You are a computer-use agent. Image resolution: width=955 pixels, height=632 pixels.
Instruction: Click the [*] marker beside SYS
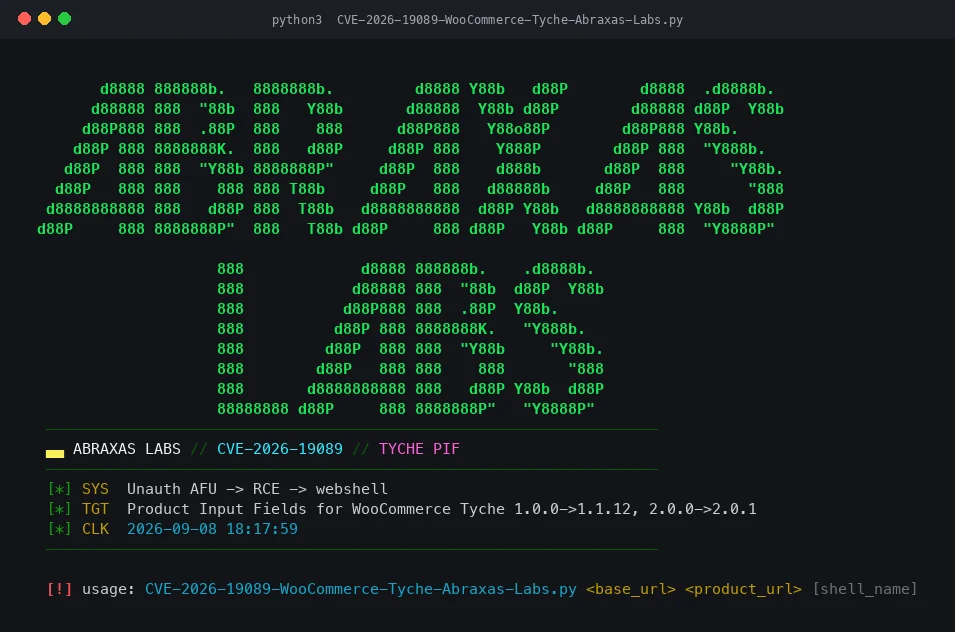tap(60, 489)
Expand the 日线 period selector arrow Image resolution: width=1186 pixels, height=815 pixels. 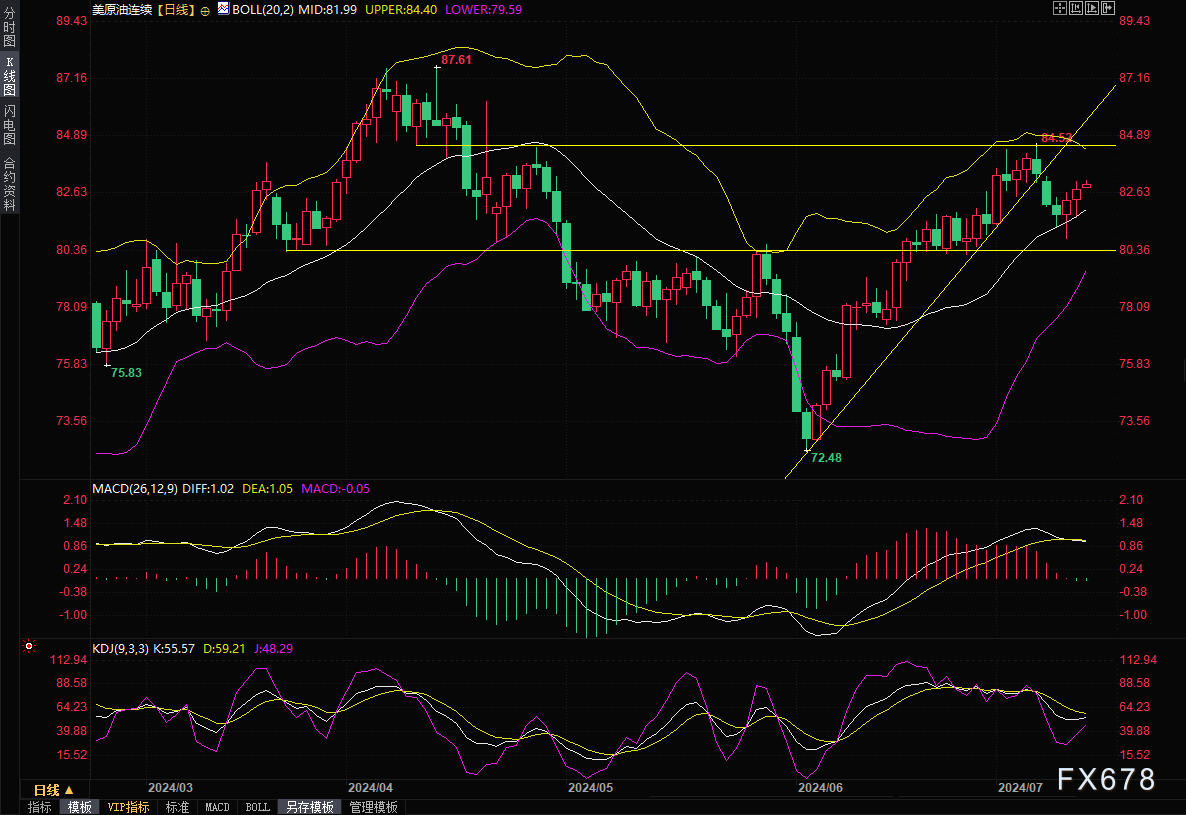69,790
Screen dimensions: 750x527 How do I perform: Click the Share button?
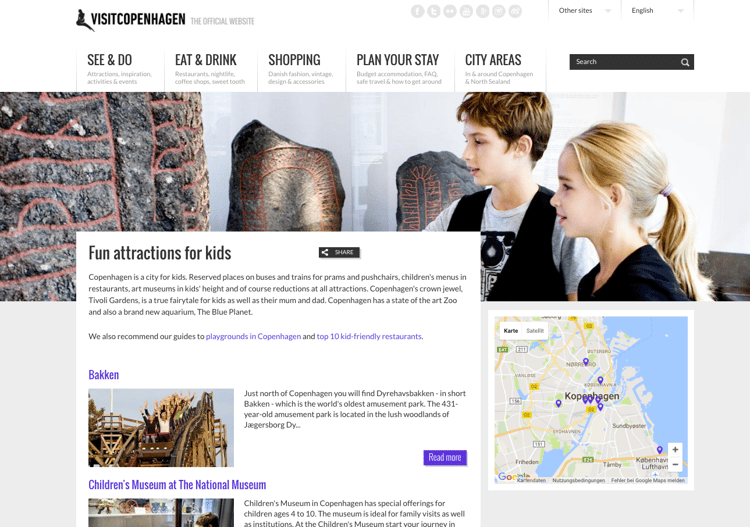point(339,252)
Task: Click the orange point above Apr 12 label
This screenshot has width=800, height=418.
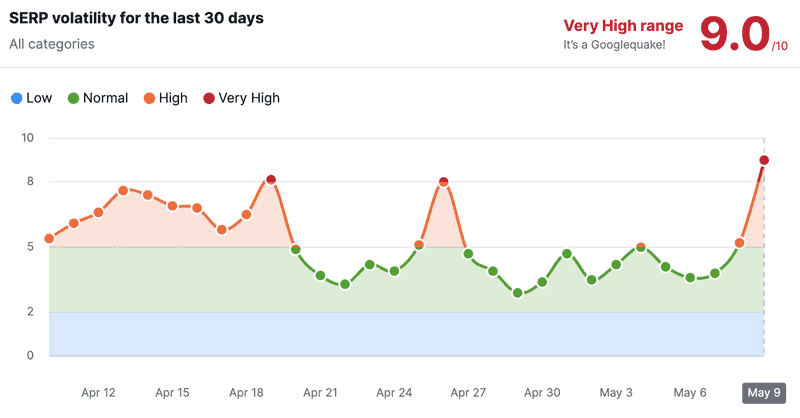Action: tap(98, 212)
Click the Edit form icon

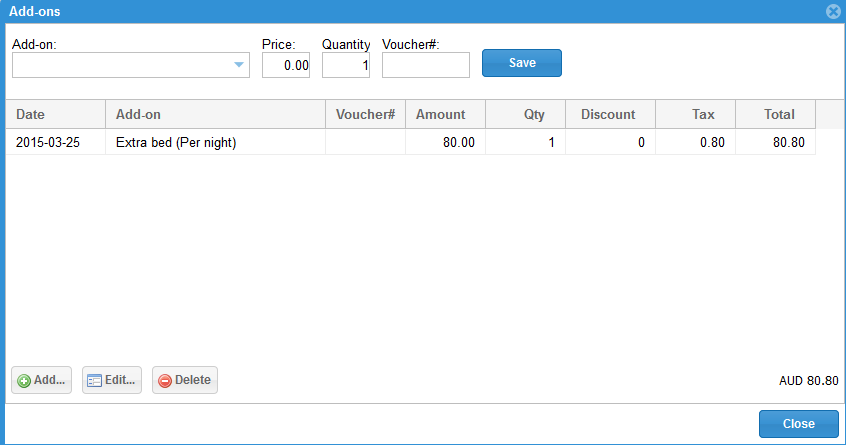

********

About this exercise -> Write out exactly the lines from the line containing "Task: Click the" through the last line of the listing above, please, and leave out any pictures.

Response below ->
Task: Click the orange point above Apr 12 label
This screenshot has width=800, height=418.
Action: tap(98, 212)
Click the Edit form icon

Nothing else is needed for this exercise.